A2: Please ignore/discard these models. They will not be considered in the contest.

Q3: I noticed that there are inconsistencies in the models provided in the zip files and the corresponding annotation csv files. What should I do?
A3: In some cases, the zip files contain extra models, and the annotation csv files list models that are not in the zip files. This is due to discrepancies when deduplicating the model data across different synsets. Please ignore any such missing models -- we apologize for any confusion these discrepancies may have caused. Treat the annotation csv files as the canonical lists of models and model synset assignments for the purposes of the contest and evaluation.

Q4: How should the method description be submitted? Is there a template?
A4: Please write a report describing your method and its implementation. Maximum one page with at most two figures (included in page length). No need to include any test result details -- we will be computing the evaluation statistics for all participants. We require both a PDF file and source LaTeX files. Please use the Eurographics 2016 LaTeX template (link). Include the names and affiliations of all members of the team when you submit your method description. For examples, please refer to reports from previous SHREC competitions such as the SHREC 2014 Large Scale Comprehensive 3D Shape Retrieval.

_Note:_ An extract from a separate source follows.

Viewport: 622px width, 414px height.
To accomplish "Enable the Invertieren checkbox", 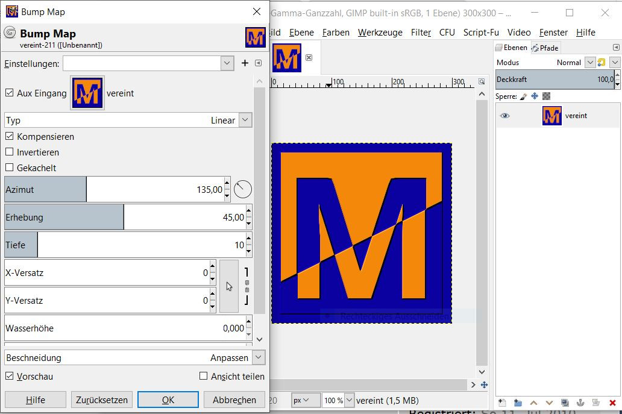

Q5: How and when should the full submission (including method writeup and results) be made?
A5: Package your results as specified in A1, and create your method writeup as specified in A4. Then create a single zip archive with all your files and compute an MD5 checksum for it. Send the MD5 checksum and a download link for your file to by Wednesday March 2nd 11:59PM UTC. We will confirm each submission after it is successfully received. Note that we are extending the submission deadline by a couple of days due to demand. Please note that this is a hard deadline, and we will not accept any submissions after that since we need to run and compile all participant results.

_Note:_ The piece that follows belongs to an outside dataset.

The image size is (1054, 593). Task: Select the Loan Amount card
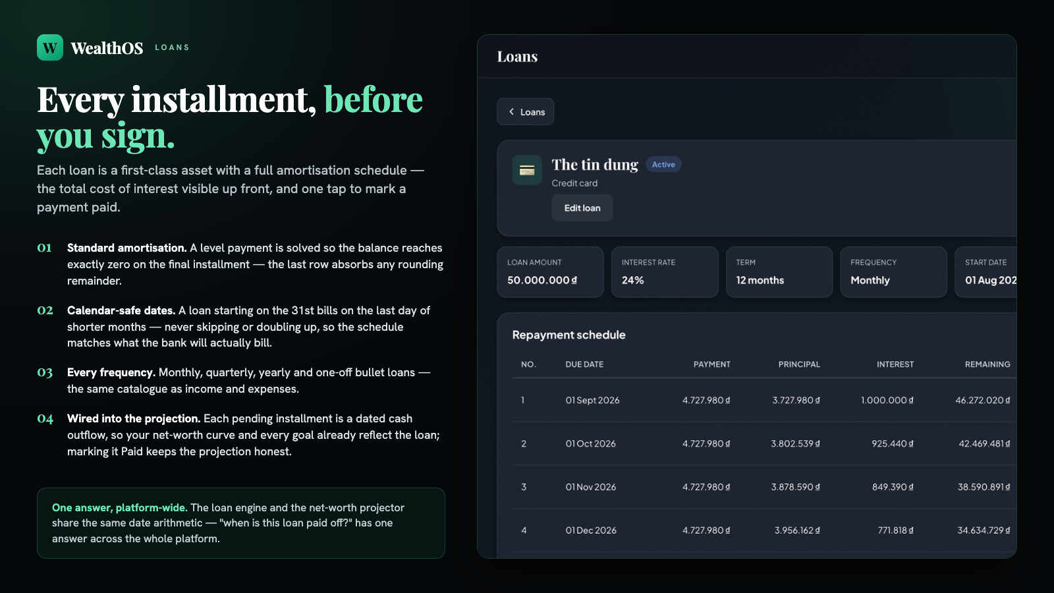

Q6: Where should participants contact the organizers about questions for the fastest response?
A6: Please send email to


We use the ShapeNetCore subset of ShapeNet which contains about 51,300 3D models over 55 common categories, each subdivided into several subcategories. We created a 70%/10%/20% training/validation/test split from this dataset. Models are provided in OBJ format and two dataset versions are available: consistently aligned (regular dataset), and a more challenging dataset where models are perturbed by random rotations. Category and subcategory labels are provided for training and validation models as comma-separated files with a header row specifying the meaning of each column: modelId, synsetId (category label) and subsynetId (subcategory label). Download links:
Training Models (8.5GB) | Training Models Perturbed (9.3GB) | Training Model Labels
Validation Models (1.2GB) | Validation Models Perturbed (1.3GB) | Validation Model Labels
Test Models (2.5GB) | Test Models Perturbed (2.7GB)

Procedure and Schedule


Category and subcategory labels are given for the training and validation splits of the dataset. The test set labels will be used for evaluation as described below (subcategory labels will only be used to establish a more challenging graded relevance for the NDCG metric). Each participant will submit a set of ranked retrieval lists using each test set model as the query. The ranked list format and submission procedure is described in more detail HERE. Ranked lists should order retrieved test models by similarity to the query test model. The ranked lists are evaluated against the ground truth category and subcategory annotations of the test set. A set of standard information retrieval evaluation metrics are used:

The first three metrics will be evaluated on binary in-category vs out-of-category relevance, whereas the NDCG metric will use a graded relevance: 3 for perfect category and subcategory match in query and retrieval, 2 for category and subcategory both being same as the category, 1 for correct category and a sibling subcategory, and 0 for no match.
Macro-averaged versions of the above metrics will be used to give an unweighted average over the entire dataset. Micro-averaged versions will also be used to adjust for model category sizes giving a representative performance metric averaged across categories. The organizers provide evaluation code for computing all these metrics HERE.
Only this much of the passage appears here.